Source records:
————
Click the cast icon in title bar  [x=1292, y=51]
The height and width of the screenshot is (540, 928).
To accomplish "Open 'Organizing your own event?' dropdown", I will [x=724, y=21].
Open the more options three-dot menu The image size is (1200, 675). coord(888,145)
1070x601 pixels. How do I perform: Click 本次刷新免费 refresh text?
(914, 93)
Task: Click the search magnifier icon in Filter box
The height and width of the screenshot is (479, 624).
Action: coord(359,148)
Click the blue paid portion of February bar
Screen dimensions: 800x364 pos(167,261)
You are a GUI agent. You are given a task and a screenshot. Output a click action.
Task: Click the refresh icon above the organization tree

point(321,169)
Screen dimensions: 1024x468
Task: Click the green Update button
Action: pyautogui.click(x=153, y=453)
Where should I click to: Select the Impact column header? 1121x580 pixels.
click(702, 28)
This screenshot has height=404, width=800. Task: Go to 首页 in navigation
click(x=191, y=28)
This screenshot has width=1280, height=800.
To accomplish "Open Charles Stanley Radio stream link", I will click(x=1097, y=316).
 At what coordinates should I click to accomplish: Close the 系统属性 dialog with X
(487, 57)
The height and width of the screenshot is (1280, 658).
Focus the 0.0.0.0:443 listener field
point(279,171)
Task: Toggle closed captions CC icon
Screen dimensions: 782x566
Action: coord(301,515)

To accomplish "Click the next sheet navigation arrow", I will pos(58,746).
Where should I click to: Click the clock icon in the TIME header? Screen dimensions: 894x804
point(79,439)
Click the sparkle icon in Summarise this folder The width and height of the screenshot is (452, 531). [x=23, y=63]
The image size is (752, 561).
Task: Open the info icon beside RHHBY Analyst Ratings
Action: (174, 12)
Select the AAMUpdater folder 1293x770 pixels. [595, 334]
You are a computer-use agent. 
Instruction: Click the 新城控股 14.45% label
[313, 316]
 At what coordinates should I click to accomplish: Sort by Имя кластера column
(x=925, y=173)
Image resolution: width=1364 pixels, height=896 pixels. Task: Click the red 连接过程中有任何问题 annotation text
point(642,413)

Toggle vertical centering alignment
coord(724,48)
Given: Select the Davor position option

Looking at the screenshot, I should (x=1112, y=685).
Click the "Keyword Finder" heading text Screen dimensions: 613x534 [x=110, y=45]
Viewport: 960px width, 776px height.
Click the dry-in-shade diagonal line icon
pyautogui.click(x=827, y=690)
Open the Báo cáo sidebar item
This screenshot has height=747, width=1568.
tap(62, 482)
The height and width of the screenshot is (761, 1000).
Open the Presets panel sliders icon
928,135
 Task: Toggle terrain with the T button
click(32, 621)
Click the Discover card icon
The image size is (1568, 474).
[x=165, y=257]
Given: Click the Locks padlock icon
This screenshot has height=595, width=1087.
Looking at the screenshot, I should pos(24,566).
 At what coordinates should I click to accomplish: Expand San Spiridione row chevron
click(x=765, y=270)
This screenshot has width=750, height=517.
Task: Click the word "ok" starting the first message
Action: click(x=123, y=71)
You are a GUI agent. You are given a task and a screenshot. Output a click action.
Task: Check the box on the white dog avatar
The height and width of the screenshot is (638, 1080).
————
* [PROBLEM DETAILS]
Beginning at the line that contains "At what coordinates should I click to accomplish: Expand" and ending at the last line above, copy each line without any change.

* [SOLUTION FOR THIS EXERCISE]
 At what coordinates should I click to accomplish: Expand San Spiridione row chevron
click(x=765, y=270)
This screenshot has width=750, height=517.
Task: Click the word "ok" starting the first message
Action: click(x=123, y=71)
You are a GUI agent. You are given a task and a screenshot. Output a click action.
Task: Check the box on the white dog avatar
The height and width of the screenshot is (638, 1080).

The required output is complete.